The Six Flags fingerprinting system involved two steps. First, the pass holder went to a security checkpoint, where he was asked to scan his thumb into the biometric data capture system. After that, he was directed to a nearby administrative building, where he obtained a season pass card. The card and his thumbprint, when used together, enabled him to gain access as a season pass holder. Upon returning home, the son was asked by plaintiff Rosenbach for the booklet or paperwork he had been given in connection with his new season pass. The son responded that Six Flags did “it all by fingerprint now” and that no paperwork has been provided. The complaint alleged that neither the son, who was 14 years old and thus a minor, nor the plaintiff mother Rosenbach, were informed in writing or any other way of the specific purpose and length of term for which his finger print had been collected or that they sign any written release regarding taking of the fingerprint. Moreover, neither of them consented in writing “to the collection, storage, use, sale, lease, dissemination, disclosure, redisclosure, or trade of, or for [defendants] to otherwise profit from, [son’s] thumbprint or associated biometric identifiers or information.”
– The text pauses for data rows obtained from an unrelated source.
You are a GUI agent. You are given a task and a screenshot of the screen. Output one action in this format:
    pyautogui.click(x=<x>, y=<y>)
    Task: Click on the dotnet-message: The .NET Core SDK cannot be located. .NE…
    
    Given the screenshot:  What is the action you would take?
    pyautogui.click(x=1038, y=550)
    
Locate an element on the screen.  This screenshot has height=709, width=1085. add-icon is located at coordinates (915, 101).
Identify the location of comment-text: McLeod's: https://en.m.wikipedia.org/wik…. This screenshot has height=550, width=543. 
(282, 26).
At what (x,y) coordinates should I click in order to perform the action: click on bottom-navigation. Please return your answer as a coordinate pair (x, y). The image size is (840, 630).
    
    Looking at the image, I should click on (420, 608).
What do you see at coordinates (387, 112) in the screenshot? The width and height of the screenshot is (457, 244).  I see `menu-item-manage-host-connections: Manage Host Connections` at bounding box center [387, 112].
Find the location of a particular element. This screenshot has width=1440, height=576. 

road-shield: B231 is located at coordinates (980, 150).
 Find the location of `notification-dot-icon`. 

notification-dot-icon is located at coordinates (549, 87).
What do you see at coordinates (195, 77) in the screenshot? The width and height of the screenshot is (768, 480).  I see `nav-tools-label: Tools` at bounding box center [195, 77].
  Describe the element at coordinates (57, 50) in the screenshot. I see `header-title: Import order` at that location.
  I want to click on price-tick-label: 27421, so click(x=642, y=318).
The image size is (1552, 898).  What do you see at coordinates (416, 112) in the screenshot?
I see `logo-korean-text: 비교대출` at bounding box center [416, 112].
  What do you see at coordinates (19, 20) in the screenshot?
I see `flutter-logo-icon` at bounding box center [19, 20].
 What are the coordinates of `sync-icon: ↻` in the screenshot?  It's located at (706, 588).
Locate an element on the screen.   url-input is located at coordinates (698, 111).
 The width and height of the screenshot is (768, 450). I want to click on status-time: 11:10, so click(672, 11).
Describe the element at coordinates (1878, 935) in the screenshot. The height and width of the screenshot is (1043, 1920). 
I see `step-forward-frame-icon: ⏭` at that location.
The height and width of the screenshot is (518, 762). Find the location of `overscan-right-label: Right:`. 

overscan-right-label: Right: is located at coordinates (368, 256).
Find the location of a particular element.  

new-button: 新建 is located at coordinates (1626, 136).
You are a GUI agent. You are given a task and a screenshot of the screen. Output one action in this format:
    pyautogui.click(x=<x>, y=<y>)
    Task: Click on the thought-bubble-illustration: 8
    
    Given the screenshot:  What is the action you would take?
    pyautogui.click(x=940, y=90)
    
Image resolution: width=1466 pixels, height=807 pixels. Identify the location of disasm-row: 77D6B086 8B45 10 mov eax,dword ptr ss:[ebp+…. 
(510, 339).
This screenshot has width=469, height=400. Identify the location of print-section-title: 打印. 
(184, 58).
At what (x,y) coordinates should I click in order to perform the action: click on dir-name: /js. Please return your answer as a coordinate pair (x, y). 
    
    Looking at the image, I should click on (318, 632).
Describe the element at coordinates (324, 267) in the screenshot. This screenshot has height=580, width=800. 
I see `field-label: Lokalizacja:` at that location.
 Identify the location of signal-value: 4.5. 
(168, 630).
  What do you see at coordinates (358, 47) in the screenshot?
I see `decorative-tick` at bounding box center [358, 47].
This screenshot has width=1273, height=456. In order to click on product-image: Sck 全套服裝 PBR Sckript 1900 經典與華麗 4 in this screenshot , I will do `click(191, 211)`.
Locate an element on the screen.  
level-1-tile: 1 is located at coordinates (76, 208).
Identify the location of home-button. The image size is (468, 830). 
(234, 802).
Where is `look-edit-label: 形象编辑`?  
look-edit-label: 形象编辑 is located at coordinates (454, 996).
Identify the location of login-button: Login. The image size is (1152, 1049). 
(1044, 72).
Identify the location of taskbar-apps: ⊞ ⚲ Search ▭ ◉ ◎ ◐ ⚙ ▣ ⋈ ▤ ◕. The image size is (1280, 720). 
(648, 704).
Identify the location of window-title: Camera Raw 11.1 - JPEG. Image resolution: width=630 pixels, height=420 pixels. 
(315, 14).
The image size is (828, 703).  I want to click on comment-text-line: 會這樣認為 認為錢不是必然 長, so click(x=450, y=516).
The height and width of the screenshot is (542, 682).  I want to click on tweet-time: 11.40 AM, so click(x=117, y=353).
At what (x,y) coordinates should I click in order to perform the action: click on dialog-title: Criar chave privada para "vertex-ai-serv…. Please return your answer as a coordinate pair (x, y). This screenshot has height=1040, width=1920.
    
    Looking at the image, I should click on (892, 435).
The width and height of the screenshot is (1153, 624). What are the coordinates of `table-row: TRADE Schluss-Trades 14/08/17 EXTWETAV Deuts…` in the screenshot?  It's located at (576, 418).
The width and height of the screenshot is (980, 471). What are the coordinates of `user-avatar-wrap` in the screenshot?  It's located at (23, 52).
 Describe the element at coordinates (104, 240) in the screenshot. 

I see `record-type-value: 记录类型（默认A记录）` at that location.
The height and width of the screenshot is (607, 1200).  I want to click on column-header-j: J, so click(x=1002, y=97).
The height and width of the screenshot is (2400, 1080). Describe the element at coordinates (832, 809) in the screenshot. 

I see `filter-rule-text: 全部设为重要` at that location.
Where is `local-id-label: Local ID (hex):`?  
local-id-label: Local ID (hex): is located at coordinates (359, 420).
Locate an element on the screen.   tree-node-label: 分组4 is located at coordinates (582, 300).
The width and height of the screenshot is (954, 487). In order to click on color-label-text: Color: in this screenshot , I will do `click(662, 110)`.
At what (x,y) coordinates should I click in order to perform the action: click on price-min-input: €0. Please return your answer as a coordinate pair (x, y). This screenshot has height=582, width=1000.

The defendants sought dismissal, among other grounds, that the plaintiff had suffered no actual or threatened injury and therefore lacked standing to sue. In rejecting this position, the court noted that, “[w]hen the General Assembly has wanted to impose such a requirement in other situations, it had made that intention clear”, citing Illinois’s consumer Fraud and Deceptive Business Practices Act, which requires actual damage to bring a private right of action. See 815 ILCS 505/10a(a) (Action for actual damages). In contrast, Illinois’s AIDS Confidentiality Act (410 ILCS 305/1) did not require proof of actual damages in order to recover. The court noted that Section 20 of the Act in question, followed the latter model, providing simply that “[a]ny person aggrieved by a violation of this Act shall have a right of action in a State circuit court or as a supplemental claim in federal district court against an offending party.”
The court then discussed the historical and popular use of the term “aggrieved”, concluding that it was sufficient that the plaintiff’s legal rights were adversely affected. Specifically, the Act codified that individuals possess right to privacy in and control over their biometric identifiers, and when a private entity fails to comply with one of those requirements, that violation “constitutes an invasion, impairment, or denial of the statutory rights of any person or customer whose biometric identifier or biometric information is subject to the breach.” Therefore, such a person or customer would “clearly be ‘aggrieved’ within the meaning of Section 20 of the Act” and entitled to seek recovery. The court added that the appellate court’s characterization of the violation as merely technical in nature “misapprehends the nature of the harm our legislature is attempting to combat through this legislation”, noting that these procedural protections “are particularly crucial in our digital world because technology now permits the wholesale collection and storage of an individual’s unique biometric identifiers – identifiers that cannot be changed if compromised or misused.” When a private entity fails to adhere to these statutory procedures, “the right of the individual to maintain [his or] her biometric privacy vanishes into thin air. The precise harm the Illinois legislature sought to prevent is then realized.” For these reasons, the court stated, the procedural injury is “real and significant”.